Images and copy go hand in hand to tell a compelling story. They help each other convey a message and act as the two most important tools to achieving a fundraising goal.

Think of images as the door to your event. They attract supporters to explore a website and learn more. You need visually appealing photos that are welcoming and accurately capture the organizations overall mission. Now, think of copy as the key to your door. It is what turns a potential supporter into an active participant and unlocks your fundraisers potential. Without the door and key, your supporters are left on the outside. 

I wrote 95% of the copy for Healthy Steps For Healthy Pets. I write for a living, so it made sense to put most of my efforts there. While it was time consuming and tedious, all the editing and rewriting, it not only attracted new awareness but created a critical dialogue.

Engagement Is Key

Virtual fundraisers are just that, virtual. So, keeping participants engaged is perhaps the most important part. Since you don’t have the ability to go up to your supporters and thank them in person for “showing up” keeping a steady flow of communication goes a long way.

Social media is typically the first thing that comes to mind to engage a virtual audience. Post pics, create a hashtag, tag others, comment on everything. While that is a large part of it, do not underestimate the continued power of email blasts. When someone signs up for a fundraiser that means they are interested in a cause. Tap into that.

When our microsite launched on September 3 engagement was initially kept to social media. Then a lightbulb went off. Why not send a daily email to our supporters with fundraising tips, facts about where the money goes, and a personal story relating to the cause? So, I sent out one every day when the 10-day countdown arrived. It not only engaged our audience by connecting them to the organization on a heartfelt level but it encouraged them to go the extra mile with raising money.

Whether a participant is competing for the top prize or simply joining for fun, engaging an audience from the moment they sign-up to the event day itself can turn them into long-term supporters.

You’ll Never Regret Doing More

I truly believe I did all I could, and more, for the virtual fundraiser. But, a few weeks before October 3, an intimate, CDC regulated, in-person gathering was organized for event day. It took place at The Baker House 1650 in East Hampton where the local community and their pups enjoyed a much needed stroll to the beach and reception that followed. Originally, I was unable to attend. But as co-chair I made sure to be there. It was beautiful and well thought out.

It was here that I made my biggest, and perhaps only, mistake. Since I wasn’t part of the planning of the in person event, or the email correspondence that led up to it, I went from actively spearheading the initiative to being a passive participant. While the in person event was a success, I can still recall all the little ways I could have helped but didn’t think to in that moment. The attention is in the detail and I let my attention slip. As a professional, whether it is something I agreed to do or not, that should never happen. 

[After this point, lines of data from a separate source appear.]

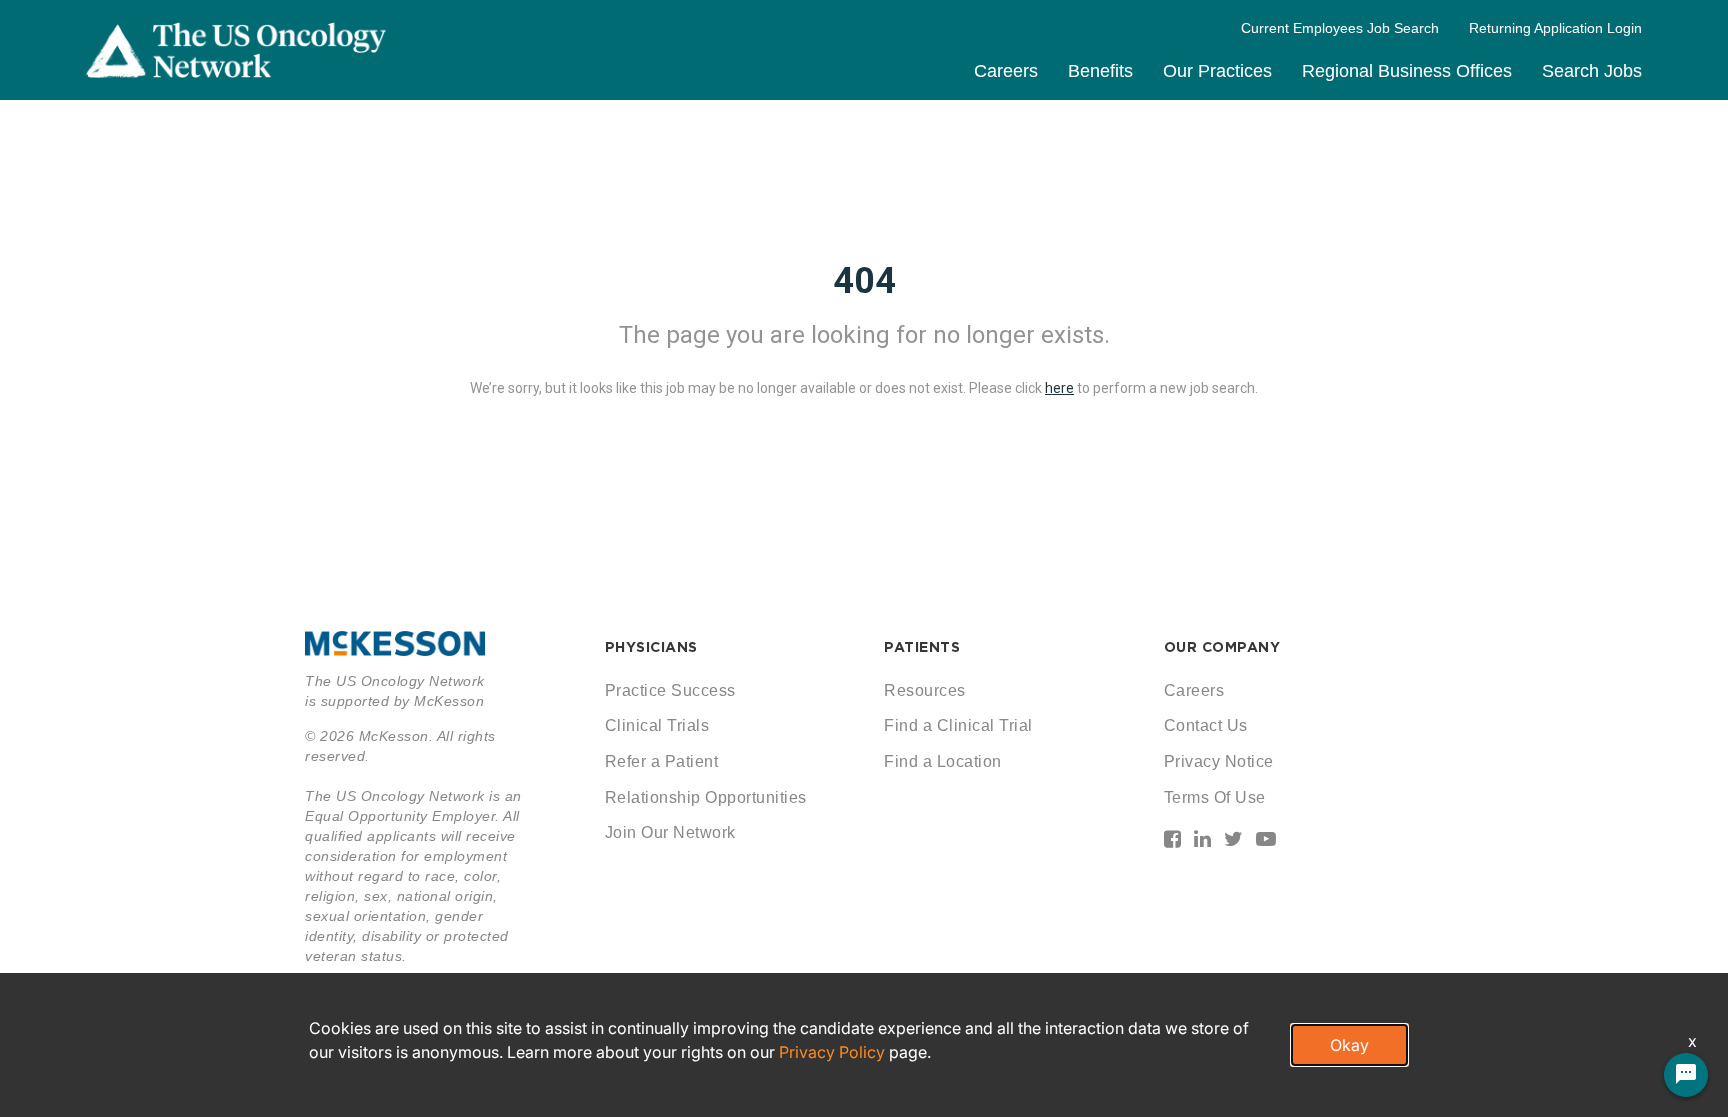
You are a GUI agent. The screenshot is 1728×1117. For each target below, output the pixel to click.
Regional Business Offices (1407, 71)
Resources (925, 690)
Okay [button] (1349, 1045)
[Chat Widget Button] (1686, 1075)
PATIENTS (922, 647)
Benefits (1100, 71)
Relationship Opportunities (706, 797)
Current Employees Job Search (1340, 28)
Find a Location (943, 761)
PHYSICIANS (651, 647)
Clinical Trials (657, 725)
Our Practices (1217, 71)
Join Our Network (670, 832)
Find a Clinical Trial (958, 725)
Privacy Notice (1219, 761)
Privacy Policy (832, 1052)
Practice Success (670, 690)
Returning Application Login (1555, 28)
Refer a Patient (662, 761)
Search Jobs (1592, 71)
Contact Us (1206, 725)
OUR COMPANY (1222, 647)
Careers (1006, 71)
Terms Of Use (1215, 797)
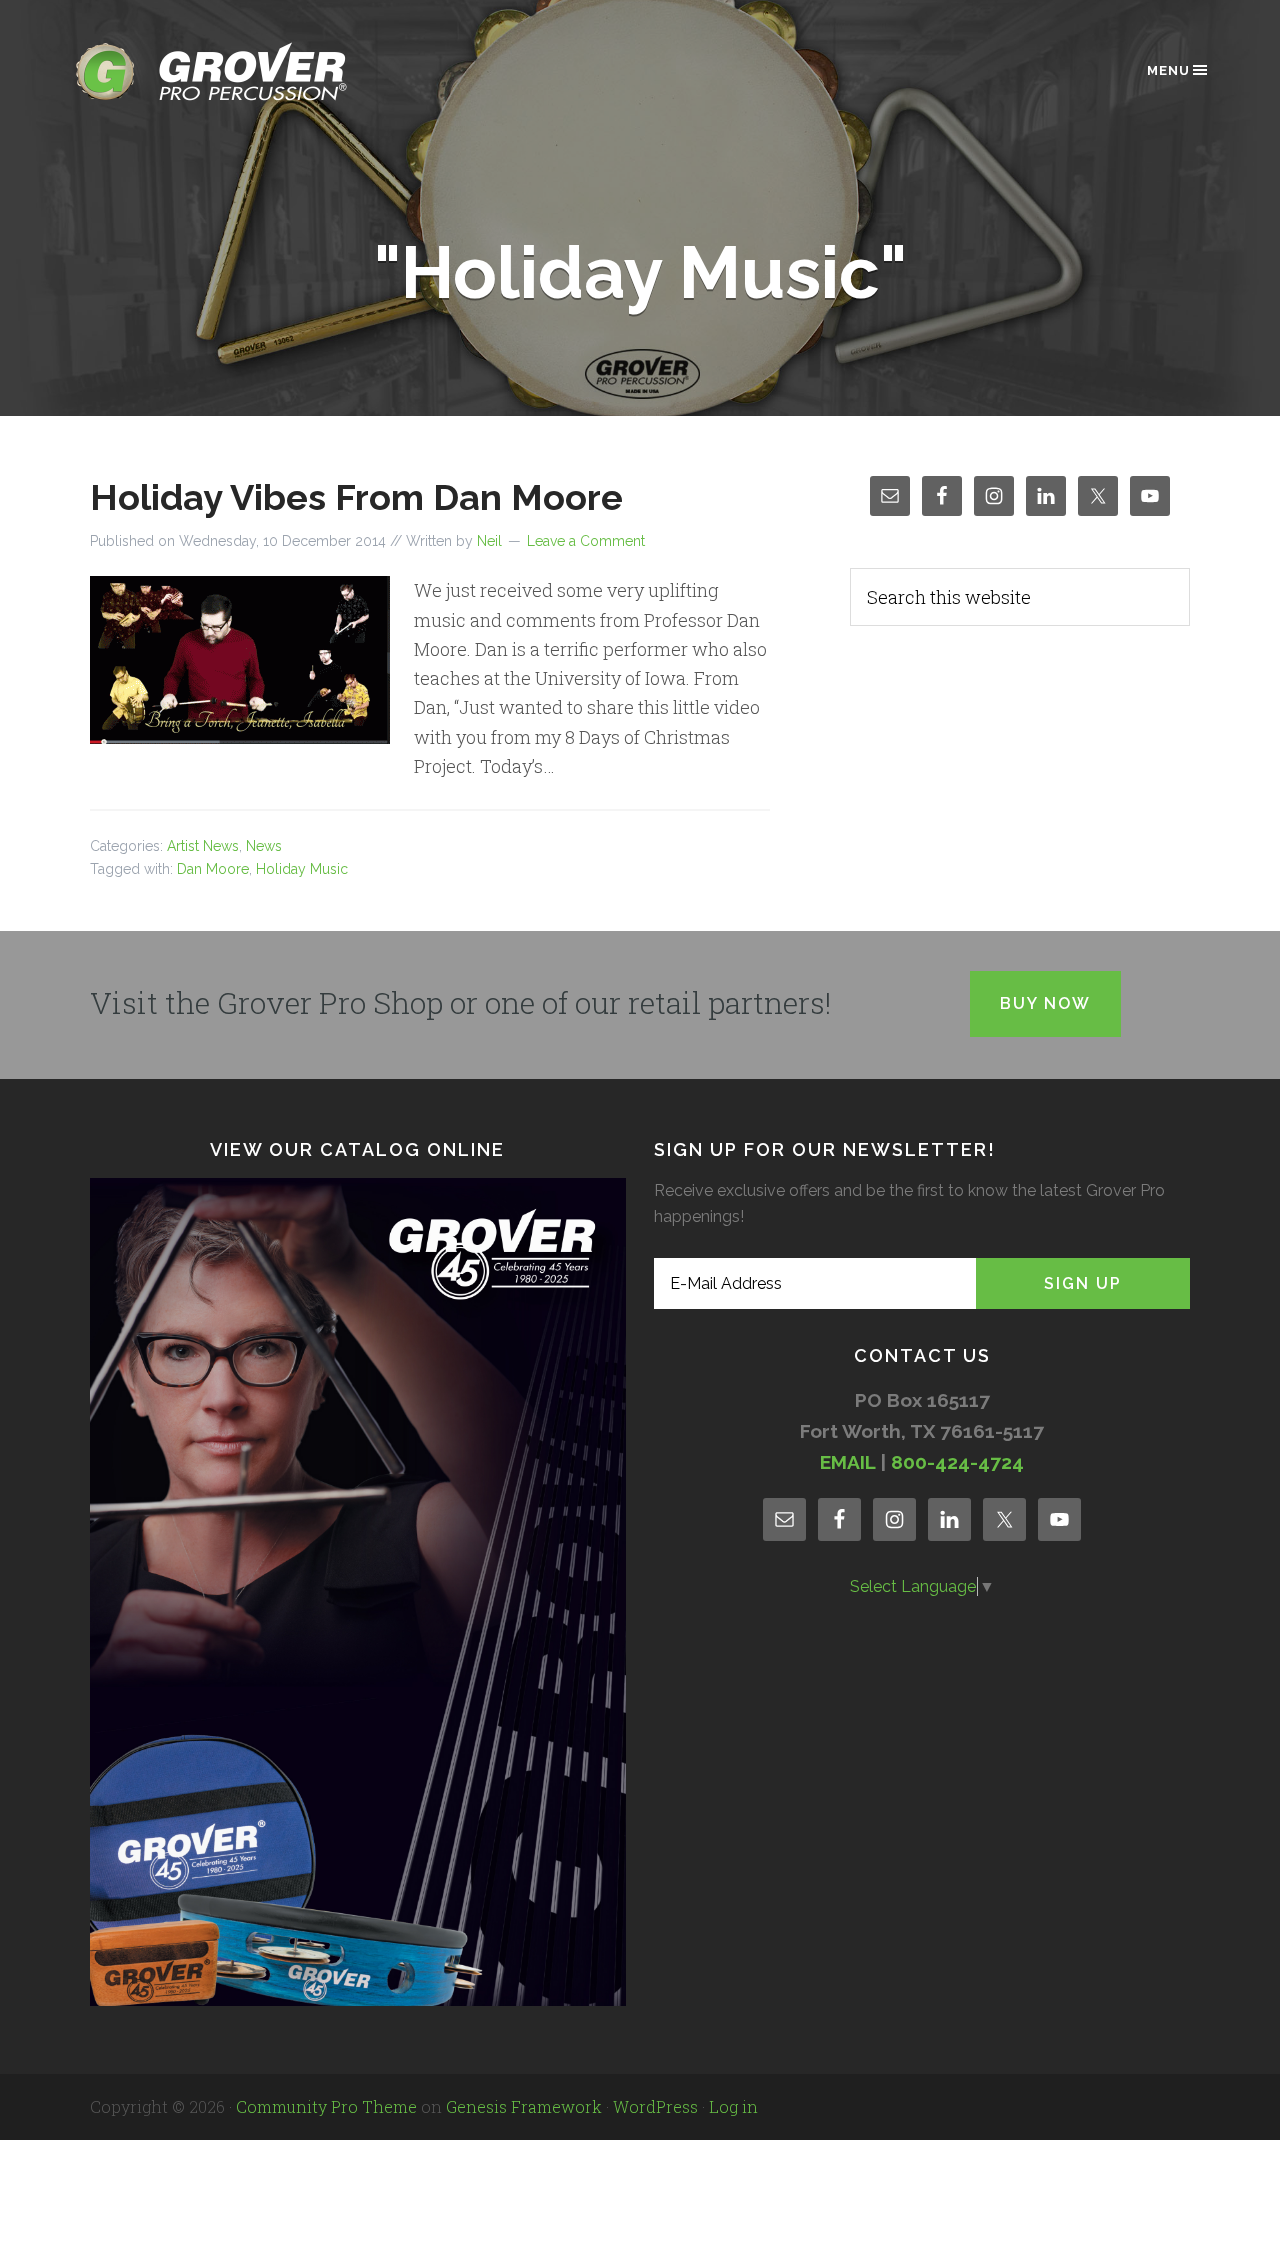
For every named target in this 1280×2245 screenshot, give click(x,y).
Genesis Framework (524, 2106)
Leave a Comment (586, 541)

And so, the biggest lesson learned here is actually the final one. Always follow up with anything and everything that your name is attached to.  You might regret not doing enough for a fundraiser, but you will never regret doing more. Push beyond the exhaustion, physical or mental, until you cross the finish line. 

Fundraising events act as a lifeline for many non-profits. They raise necessary financial support in order to carry out the organizations mission. Plus, they draw in new potential donors through entertainment, engagement, and live auctions. Although the pandemic has cancelled most to all in person events, fortunately, virtual fundraisers took their place.

Virtual fundraisers might be the new normal for a while, but that doesn’t make them any less effective. Get creative and get excited! The potential is literally endless with what you can do.